• DIRECTIONS
1. Print everything in the Kodachrome passage from "Shooting on film" down to "about the intergoogles.".
2. According to the Kodachrome passage, when did Kodak announce that it would stop making Kodachrome film?

=== SUPPLIED PASSAGE ===

Since June 2009, when Kodak announced that they were ceasing to manufacture their legendary Kodachrome film, Kodachrome projects have been popping up left, right, and centre. Well, it’s hardly surprising: photographers have wanted to make the most of the last of the film that was first manufactured 75 years ago, and brought high-quality colour photography to the masses.
Shooting on film is all about making every shot count: you’ve only as many pictures as there are on your reel, and when they’re gone, they’re gone. And whilst so much of photography is reliant on being able to react quickly and capture a flicker in time, using film instills a particular type of patience in you. You wait for the right moment, there’s no instant feedback from your screen, and then you wait a little longer for the picture to be developed.
The Kodachrome projects are, therefore, all the more pertinent. When the Kodachrome is gone it has gone for good. So what’s out there for our delectation? I’ve been taking a poke about the intergoogles.

=== MATERIAL SHOWN ===

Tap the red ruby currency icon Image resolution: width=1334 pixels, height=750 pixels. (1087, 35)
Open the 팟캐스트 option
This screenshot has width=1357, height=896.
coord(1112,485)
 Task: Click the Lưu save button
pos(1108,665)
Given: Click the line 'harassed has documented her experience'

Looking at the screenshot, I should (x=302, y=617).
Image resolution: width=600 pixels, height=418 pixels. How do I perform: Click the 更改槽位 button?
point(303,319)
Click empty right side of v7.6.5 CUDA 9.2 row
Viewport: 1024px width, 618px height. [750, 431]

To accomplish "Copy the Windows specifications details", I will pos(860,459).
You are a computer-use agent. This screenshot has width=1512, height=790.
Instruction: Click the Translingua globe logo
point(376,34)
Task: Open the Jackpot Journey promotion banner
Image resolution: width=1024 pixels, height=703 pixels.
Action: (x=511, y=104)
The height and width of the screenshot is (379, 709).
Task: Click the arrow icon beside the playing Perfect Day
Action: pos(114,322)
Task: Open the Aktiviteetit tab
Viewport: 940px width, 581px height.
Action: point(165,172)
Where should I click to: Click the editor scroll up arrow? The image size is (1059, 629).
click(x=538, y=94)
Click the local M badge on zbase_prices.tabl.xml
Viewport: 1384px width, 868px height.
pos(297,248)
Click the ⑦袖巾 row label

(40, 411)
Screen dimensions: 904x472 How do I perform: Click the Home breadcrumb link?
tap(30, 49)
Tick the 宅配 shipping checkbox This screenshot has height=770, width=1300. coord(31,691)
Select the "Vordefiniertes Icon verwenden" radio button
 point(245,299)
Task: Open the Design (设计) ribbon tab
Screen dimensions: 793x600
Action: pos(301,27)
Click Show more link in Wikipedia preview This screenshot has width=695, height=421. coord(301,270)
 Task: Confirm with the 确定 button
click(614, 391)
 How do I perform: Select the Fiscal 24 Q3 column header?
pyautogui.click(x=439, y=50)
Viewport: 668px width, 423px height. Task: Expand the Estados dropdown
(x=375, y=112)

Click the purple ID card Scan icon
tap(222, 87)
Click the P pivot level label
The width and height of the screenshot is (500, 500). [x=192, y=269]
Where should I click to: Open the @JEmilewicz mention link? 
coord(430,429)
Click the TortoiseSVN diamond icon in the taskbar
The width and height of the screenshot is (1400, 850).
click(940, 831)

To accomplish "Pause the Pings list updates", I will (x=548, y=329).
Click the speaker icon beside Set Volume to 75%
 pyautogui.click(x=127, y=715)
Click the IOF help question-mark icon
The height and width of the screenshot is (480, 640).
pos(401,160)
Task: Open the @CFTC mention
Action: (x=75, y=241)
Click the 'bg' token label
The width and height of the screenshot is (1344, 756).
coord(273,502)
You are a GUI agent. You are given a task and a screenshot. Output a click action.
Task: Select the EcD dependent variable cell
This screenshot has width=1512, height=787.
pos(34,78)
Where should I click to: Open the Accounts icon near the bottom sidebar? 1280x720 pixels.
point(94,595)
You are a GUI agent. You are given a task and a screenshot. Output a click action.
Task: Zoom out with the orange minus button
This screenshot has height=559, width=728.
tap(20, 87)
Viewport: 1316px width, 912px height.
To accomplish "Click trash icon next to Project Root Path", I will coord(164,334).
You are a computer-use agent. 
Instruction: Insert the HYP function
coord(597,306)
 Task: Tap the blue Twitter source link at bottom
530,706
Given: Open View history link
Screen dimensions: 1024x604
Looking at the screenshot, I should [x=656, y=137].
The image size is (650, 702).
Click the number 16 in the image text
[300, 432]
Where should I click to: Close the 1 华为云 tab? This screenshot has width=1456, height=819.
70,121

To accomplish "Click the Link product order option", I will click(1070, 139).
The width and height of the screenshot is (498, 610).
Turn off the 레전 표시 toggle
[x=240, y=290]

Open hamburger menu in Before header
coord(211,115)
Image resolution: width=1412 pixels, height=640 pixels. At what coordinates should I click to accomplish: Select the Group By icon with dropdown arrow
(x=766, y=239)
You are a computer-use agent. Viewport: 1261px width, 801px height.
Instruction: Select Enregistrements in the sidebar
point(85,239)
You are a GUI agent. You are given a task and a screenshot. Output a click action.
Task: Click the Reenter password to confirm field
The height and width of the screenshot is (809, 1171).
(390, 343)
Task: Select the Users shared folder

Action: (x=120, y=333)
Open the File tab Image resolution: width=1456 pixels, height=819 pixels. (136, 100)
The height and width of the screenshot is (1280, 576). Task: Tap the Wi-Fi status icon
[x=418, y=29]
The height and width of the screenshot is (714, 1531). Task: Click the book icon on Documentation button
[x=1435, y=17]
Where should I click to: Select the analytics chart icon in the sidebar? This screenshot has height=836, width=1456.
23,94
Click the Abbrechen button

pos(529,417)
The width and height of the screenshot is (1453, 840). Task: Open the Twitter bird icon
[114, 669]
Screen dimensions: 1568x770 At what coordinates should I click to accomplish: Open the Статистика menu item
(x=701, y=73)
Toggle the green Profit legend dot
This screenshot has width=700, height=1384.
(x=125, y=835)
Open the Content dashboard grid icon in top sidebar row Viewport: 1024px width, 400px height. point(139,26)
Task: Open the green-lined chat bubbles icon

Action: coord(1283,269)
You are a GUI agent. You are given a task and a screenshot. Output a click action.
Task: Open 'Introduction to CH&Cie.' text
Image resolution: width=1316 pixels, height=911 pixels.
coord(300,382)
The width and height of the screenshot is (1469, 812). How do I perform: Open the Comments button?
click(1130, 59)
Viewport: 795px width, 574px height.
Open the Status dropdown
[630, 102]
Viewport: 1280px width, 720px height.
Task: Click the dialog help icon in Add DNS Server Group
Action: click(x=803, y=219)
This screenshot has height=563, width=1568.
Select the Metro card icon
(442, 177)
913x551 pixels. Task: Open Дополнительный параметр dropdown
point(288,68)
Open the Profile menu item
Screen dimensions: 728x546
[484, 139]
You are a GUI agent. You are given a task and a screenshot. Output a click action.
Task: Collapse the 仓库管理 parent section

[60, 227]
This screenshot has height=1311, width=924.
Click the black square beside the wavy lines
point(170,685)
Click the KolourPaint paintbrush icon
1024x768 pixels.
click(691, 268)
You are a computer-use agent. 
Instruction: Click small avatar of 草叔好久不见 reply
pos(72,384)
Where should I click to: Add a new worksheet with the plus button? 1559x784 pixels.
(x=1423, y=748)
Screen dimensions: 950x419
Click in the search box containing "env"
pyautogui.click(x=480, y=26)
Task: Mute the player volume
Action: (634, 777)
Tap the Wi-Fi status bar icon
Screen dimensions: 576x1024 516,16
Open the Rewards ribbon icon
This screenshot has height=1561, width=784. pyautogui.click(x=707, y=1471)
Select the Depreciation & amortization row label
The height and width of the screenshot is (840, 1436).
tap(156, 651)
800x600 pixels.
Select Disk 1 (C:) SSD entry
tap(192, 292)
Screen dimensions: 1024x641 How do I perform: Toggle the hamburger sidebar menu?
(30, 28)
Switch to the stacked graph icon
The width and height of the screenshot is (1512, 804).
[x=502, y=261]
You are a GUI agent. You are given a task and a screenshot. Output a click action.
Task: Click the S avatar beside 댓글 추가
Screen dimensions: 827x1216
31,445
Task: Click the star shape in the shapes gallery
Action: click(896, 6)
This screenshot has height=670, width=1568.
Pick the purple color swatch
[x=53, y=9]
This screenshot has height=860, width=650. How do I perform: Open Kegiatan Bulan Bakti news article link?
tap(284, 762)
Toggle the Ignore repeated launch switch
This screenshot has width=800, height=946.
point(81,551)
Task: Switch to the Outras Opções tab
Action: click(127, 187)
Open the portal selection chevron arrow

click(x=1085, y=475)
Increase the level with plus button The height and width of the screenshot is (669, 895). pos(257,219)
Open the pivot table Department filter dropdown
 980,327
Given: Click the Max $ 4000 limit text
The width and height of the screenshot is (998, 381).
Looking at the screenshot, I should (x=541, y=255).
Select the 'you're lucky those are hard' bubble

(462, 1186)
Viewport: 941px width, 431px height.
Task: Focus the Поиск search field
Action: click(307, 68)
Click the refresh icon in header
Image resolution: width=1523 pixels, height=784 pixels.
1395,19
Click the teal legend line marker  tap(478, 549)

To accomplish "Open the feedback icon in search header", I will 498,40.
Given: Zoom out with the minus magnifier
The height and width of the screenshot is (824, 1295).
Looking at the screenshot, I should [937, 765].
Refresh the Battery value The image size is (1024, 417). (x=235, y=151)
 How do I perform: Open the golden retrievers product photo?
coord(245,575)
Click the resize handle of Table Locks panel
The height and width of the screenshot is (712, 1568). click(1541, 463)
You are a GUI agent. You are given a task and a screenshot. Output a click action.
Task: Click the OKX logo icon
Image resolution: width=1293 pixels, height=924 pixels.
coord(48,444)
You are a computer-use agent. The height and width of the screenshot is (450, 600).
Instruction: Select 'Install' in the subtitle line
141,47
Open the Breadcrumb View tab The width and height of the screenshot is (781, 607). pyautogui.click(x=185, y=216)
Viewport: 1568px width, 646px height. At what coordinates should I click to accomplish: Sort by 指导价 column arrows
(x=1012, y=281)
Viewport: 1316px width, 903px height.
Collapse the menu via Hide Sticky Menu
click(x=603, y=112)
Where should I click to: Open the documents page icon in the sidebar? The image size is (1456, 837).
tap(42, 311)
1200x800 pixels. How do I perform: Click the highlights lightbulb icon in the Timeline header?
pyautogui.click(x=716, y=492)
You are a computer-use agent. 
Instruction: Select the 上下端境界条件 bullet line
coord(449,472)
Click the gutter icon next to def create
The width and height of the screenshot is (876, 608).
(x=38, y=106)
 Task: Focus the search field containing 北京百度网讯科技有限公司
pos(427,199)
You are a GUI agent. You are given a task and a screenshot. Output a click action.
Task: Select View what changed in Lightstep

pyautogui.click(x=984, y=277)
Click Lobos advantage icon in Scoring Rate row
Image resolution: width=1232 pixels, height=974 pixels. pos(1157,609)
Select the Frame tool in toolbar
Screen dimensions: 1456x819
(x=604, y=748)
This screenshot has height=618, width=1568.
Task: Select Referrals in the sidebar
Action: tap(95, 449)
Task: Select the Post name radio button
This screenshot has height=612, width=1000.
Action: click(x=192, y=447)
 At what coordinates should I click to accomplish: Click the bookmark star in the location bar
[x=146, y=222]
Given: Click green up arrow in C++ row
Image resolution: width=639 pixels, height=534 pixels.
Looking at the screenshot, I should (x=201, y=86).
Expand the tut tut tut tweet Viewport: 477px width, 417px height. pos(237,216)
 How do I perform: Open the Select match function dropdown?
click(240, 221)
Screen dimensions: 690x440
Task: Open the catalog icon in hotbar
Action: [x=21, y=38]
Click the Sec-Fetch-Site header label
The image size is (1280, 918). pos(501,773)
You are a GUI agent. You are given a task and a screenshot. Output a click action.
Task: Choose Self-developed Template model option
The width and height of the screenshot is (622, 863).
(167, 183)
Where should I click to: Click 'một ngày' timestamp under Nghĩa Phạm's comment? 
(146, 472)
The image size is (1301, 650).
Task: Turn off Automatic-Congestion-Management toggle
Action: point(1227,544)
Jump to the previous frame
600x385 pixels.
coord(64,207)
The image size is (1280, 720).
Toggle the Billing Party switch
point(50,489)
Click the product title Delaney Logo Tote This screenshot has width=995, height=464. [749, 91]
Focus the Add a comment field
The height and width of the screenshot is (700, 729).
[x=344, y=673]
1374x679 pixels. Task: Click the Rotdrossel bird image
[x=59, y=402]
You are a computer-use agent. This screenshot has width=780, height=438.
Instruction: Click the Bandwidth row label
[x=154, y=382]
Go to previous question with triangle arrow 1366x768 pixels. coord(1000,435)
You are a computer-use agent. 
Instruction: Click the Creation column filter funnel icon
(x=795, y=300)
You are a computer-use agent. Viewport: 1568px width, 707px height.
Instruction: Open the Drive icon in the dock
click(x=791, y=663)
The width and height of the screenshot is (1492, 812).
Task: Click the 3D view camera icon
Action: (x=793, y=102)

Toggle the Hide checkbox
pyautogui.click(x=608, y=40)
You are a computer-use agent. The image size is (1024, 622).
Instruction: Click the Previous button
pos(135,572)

===

• RESPONSES TO THE EXERCISE
1.
Shooting on film is all about making every shot count: you’ve only as many pictures as there are on your reel, and when they’re gone, they’re gone. And whilst so much of photography is reliant on being able to react quickly and capture a flicker in time, using film instills a particular type of patience in you. You wait for the right moment, there’s no instant feedback from your screen, and then you wait a little longer for the picture to be developed.
The Kodachrome projects are, therefore, all the more pertinent. When the Kodachrome is gone it has gone for good. So what’s out there for our delectation? I’ve been taking a poke about the intergoogles.

2. June 2009